(Lat. Tuber), een dik, vleezig, meestal onderaardsch gedeelte van stengel of wortel, gevuld met reservevoedsel, vooral zetmeel, rietsuiker, inuline of slijm, welke in de cellen van het parenchym zijn opgestapeld. Bij vele meerjarige planten dienen knollen voor de overwintering, bij vele woestijnen steppen-planten voor het overblijven gedurende een droge periode.
Gedurende de vegetatieperiode wordt voedsel in de knollen opgestapeld; de bovenaardsche deelen sterven daarna ai en na de rustperiode wordt het voedsel verbruikt voor het uitloopen van bovenaardsche spruiten. Als de knollen na de vegetatieperiode los van het moederindividu komen te liggen, kunnen zij ook dienen voor de vermenigvuldiging van de plant.Knolvormige wortels treft men o.a. bij de biet en de dahlia, waar zij alleen als voedselbewaarplaats dienst doen. Bij het speenkruid en vele Orchis-soorten dienen zij tevens voor de vermenigvuldiging.
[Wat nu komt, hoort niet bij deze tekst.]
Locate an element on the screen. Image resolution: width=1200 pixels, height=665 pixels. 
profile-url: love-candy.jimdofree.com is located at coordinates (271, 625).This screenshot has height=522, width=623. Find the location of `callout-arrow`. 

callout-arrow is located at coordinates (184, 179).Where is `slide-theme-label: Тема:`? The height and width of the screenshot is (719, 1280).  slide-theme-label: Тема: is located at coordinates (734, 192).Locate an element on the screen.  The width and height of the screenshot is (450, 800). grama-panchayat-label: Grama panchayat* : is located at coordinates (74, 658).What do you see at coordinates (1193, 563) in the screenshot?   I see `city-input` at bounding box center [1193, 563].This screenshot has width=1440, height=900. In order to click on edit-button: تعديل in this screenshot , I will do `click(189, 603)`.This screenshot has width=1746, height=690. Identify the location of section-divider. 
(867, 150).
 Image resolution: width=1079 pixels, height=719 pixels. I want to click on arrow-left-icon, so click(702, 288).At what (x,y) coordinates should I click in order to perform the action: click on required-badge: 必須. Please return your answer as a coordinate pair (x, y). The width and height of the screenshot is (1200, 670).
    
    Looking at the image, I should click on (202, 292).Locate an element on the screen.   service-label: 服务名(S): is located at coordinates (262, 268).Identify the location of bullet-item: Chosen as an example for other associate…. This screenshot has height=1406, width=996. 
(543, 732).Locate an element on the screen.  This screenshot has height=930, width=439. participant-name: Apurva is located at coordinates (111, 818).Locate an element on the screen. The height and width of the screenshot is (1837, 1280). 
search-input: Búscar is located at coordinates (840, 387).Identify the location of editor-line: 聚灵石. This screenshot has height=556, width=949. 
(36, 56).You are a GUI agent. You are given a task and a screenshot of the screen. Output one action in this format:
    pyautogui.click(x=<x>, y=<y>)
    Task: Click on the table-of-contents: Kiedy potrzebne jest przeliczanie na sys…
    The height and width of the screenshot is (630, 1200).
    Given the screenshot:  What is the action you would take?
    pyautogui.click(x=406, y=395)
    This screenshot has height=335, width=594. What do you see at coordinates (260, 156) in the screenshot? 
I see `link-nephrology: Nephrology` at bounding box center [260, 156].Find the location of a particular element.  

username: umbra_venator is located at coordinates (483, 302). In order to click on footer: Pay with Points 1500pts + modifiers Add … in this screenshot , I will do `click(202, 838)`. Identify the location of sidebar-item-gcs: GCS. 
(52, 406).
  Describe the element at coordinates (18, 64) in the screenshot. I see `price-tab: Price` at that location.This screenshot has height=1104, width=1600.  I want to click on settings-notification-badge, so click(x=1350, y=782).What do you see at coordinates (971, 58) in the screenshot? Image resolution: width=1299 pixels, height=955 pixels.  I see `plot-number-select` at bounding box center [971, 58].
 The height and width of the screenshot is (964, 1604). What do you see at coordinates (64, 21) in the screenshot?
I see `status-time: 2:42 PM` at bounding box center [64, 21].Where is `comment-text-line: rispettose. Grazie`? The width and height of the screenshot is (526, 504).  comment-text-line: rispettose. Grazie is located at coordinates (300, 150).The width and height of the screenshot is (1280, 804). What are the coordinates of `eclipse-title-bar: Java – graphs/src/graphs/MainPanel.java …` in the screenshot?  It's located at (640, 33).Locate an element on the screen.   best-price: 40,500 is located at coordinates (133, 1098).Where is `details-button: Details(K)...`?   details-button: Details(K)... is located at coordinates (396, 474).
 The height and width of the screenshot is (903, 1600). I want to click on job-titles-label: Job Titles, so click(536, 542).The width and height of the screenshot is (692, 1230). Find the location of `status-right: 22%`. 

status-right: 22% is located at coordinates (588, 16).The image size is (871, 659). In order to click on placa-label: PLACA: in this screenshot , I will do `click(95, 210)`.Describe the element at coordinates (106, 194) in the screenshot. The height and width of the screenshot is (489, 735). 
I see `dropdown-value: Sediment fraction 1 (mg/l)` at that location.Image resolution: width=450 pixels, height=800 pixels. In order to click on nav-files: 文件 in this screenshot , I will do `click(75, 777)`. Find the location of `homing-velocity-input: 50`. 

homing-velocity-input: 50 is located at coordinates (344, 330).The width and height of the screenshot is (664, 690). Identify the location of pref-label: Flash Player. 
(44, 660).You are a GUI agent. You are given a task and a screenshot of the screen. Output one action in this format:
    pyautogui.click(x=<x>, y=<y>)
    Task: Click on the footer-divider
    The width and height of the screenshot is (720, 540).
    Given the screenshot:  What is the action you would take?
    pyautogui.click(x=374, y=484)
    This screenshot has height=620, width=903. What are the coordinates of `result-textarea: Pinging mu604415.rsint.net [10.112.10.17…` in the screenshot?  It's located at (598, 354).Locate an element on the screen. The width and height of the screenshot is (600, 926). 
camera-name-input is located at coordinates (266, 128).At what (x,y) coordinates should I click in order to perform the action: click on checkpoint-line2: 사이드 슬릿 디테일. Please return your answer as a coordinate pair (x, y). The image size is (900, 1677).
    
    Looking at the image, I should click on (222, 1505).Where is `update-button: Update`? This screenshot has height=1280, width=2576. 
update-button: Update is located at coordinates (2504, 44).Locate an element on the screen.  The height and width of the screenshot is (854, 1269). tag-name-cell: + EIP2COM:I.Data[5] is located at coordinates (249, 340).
De knollen staan daar in verbinding met een knop, die vroeger aangelegd is in den oksel van een der laagste stengelbladeren en die na de vorming van de knolvormige bijwortels losgeraakt is van de moederplant. De wortelknolletjes der Leguminosen ontstaan onder invloed van bacteriën, die daarin in groot aantal aanwezig zijn en die vrije stikstof van de lucht omzetten in een stikstofverbinding, welke door de plant als voedsel gebruikt wordt.
Stengelknollen herkent men aan het bezit van bladeren, die meestal gereduceerd zijn tot kleine, bruine schubjes, welke knoppen in den oksel dragen, die later tot bovenaardsche spruiten kunnen uitloopen, bijv. aardappelknollen. Bij Crocus, Colchicum en Corydalis cava zijn de schubben zoo groot, dat zij den k. geheel omgeven, zoodat deze lijkt op een bol; men spreekt dan van gerokte knollen. Bovenaardsche knollen hebben de koolraap en vele tropische, epiphytische Orchideae. Bij den aardappel ontstaan de stengelknollen als opzwellingen aan den top van onderaardsche stengels, stolonen genaamd; bij de Crocus ontstaan zij door opzwelling van knoppen, die zich ontwikkelen op de oude k. Bij de Crocus spreekt men van centrale knollen, omdat de nieuwe knollen boven op de oude zitten, bij de herfsttijloos van rijknollen, omdat zij naast de oude k. ontstaan. Meisen.